- [What is expected]
Once you have read the entries below, repeat all of them exactly.

*** Opening of Provided records ***

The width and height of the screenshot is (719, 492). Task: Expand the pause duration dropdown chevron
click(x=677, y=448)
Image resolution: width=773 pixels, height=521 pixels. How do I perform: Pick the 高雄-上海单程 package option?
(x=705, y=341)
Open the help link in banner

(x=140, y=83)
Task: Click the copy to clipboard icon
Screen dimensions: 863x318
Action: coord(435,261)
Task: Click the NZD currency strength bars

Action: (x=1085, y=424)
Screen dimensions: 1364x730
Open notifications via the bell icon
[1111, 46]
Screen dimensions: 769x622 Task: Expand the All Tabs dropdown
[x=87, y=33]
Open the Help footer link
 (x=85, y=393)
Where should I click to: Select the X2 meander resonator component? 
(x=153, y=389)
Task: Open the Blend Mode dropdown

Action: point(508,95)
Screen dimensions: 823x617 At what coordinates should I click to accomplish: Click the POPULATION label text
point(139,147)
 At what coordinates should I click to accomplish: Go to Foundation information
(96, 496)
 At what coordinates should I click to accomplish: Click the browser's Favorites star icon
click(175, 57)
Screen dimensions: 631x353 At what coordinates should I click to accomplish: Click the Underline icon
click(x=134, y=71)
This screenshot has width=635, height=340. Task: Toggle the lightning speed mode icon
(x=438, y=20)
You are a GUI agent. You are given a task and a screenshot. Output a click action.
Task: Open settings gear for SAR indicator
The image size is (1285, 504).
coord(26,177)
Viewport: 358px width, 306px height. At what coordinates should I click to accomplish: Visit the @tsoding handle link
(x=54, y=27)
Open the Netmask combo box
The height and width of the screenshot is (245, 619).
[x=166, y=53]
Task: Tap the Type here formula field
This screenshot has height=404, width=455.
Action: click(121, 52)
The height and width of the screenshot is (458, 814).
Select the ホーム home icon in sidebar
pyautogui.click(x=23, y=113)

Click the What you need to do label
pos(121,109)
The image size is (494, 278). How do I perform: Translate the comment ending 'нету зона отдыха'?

*** Close of Provided records ***

- [Task output]
The width and height of the screenshot is (719, 492). Task: Expand the pause duration dropdown chevron
click(x=677, y=448)
Image resolution: width=773 pixels, height=521 pixels. How do I perform: Pick the 高雄-上海单程 package option?
(x=705, y=341)
Open the help link in banner

(x=140, y=83)
Task: Click the copy to clipboard icon
Screen dimensions: 863x318
Action: coord(435,261)
Task: Click the NZD currency strength bars

Action: (x=1085, y=424)
Screen dimensions: 1364x730
Open notifications via the bell icon
[1111, 46]
Screen dimensions: 769x622 Task: Expand the All Tabs dropdown
[x=87, y=33]
Open the Help footer link
 (x=85, y=393)
Where should I click to: Select the X2 meander resonator component? 
(x=153, y=389)
Task: Open the Blend Mode dropdown

Action: point(508,95)
Screen dimensions: 823x617 At what coordinates should I click to accomplish: Click the POPULATION label text
point(139,147)
 At what coordinates should I click to accomplish: Go to Foundation information
(96, 496)
 At what coordinates should I click to accomplish: Click the browser's Favorites star icon
click(175, 57)
Screen dimensions: 631x353 At what coordinates should I click to accomplish: Click the Underline icon
click(x=134, y=71)
This screenshot has width=635, height=340. Task: Toggle the lightning speed mode icon
(x=438, y=20)
You are a GUI agent. You are given a task and a screenshot. Output a click action.
Task: Open settings gear for SAR indicator
The image size is (1285, 504).
coord(26,177)
Viewport: 358px width, 306px height. At what coordinates should I click to accomplish: Visit the @tsoding handle link
(x=54, y=27)
Open the Netmask combo box
The height and width of the screenshot is (245, 619).
[x=166, y=53]
Task: Tap the Type here formula field
This screenshot has height=404, width=455.
Action: click(121, 52)
The height and width of the screenshot is (458, 814).
Select the ホーム home icon in sidebar
pyautogui.click(x=23, y=113)

Click the What you need to do label
pos(121,109)
The image size is (494, 278). How do I perform: Translate the comment ending 'нету зона отдыха'?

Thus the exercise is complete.